Scientists think that the answer may lie in the cataclysmic events such as a supernova and the collision of two neutron stars wherein an incredible amount of energy is available to synthesize heavier elements through a process known as r-process (rapid neutronization process).
Let us now quickly understand what supernovae and neutron stars are.
Supernova is a violent explosion (and death) of a huge star at the end stage of its life cycle.
The figure below shows how stars evolve from birth to death depending on their masses. Chandrasekhar limit is the mass threshold which determines their life cycle paths.
As mentioned above, stars like our Sun will end up as a white dwarf after using up hydrogen in the core first and helium next. However, a much bigger star continues the nucleosynthesis progressively in the core until its core fully becomes a huge ball of iron.

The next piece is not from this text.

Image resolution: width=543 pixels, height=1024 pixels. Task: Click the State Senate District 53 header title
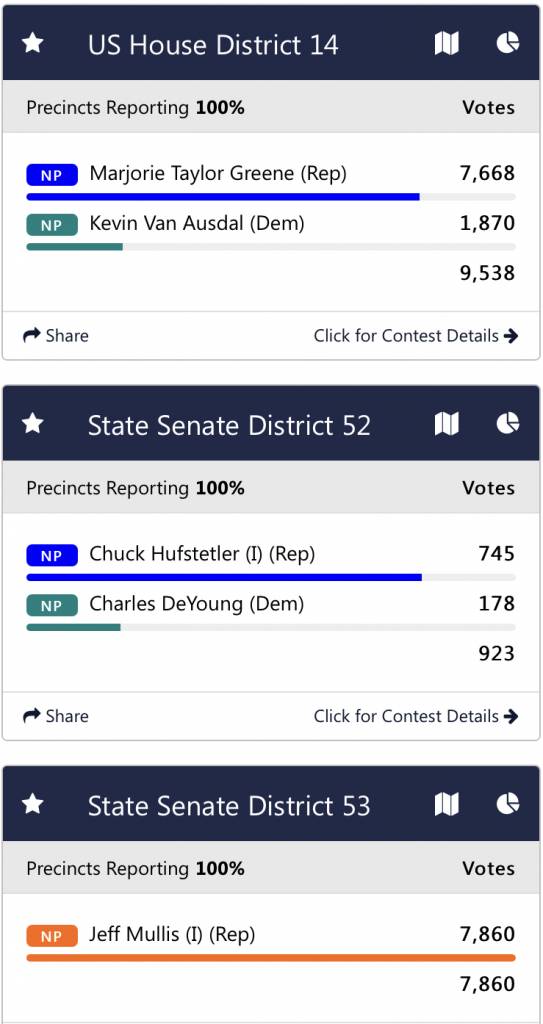[229, 805]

As fusion stops in the iron core, the weight of the outer layers takes over and crushes the iron core. Now the core turns into a neutron star accompanied by a violent and massive explosion. This cataclysmic explosion is named as a supernova.
The shockwave, during the supernova explosion, completely rips off the outer layers (of the star). It also increases the temperature and pressure of the outer layers so high that it causes explosive nucleosynthesis. Scientists believe that this explosive nucleosynthesis can create heavier elements through the r-process (rapid neutronization process).
The remnants of a supernova are a neutron star and a huge cloud of gas consisting of mostly hydrogen, and helium enriched with other heavy elements.
And from this huge cloud, next generation of stars and planetary systems are born.
As described above, some massive stars become neutron stars at the end of their lives after a supernova explosion. What happens to the binary system of two such massive stars? That could become a binary system of neutron stars at the end of their life cycles. These neutron stars spin at extremely high rate and are known as pulsars. They lose energy over a period of millions of years, and they slowly come closer to each other, and finally merge. This merger is another kind of cataclysmic event.
Scientists have recently witnessed the merger of a pair of such neutron stars. In this collision, they have seen evidences for the presence of much heavier elements. This collision too may result in r-process which creates much heavier elements such as gold.
Our solar system formed about 4.6 billion years ago, that is, about 9.2 billion years after the Big Bang. During those 9.2 billion years, many generations of stars, both massive and not massive ones, must have formed and died. Some of the massive stars and binary system of such massive stars left behind huge clouds of gases after supernova explosions and subsequent neutron stars mergers.
Those clouds, enriched with heavy and much heavier elements, were the breeding grounds for the next generation of stars.
Our solar system was one of the next generation of stars that formed from the relics of the earlier generation of huge stars.
So, when our solar system formed from the interstellar gas clouds, containing heavy elements such as gold, our solar system inherited gold and other heavy elements from those clouds. Earth too inherited some portion of the heavy elements.
The bottom line is supernova explosions create some heavy elements, and neutron star mergers forge much heavier elements such as gold.
Still one puzzle remains. Now we understand that our Earth inherited heavy metals from the interstellar gas clouds. But, when the Earth formed, gold being a heavy element should have sunk to Earth’s core as the element iron did. Right? If so, how are we able to get gold or iron from Earth’s crust which is only 30 kilometers deep?
Scientists believe that the constant collisions by asteroids, during the formation period of the Earth, should have brought some portion of the heavier elements to the crust.
This is the story on the origin of gold, and other heavy elements.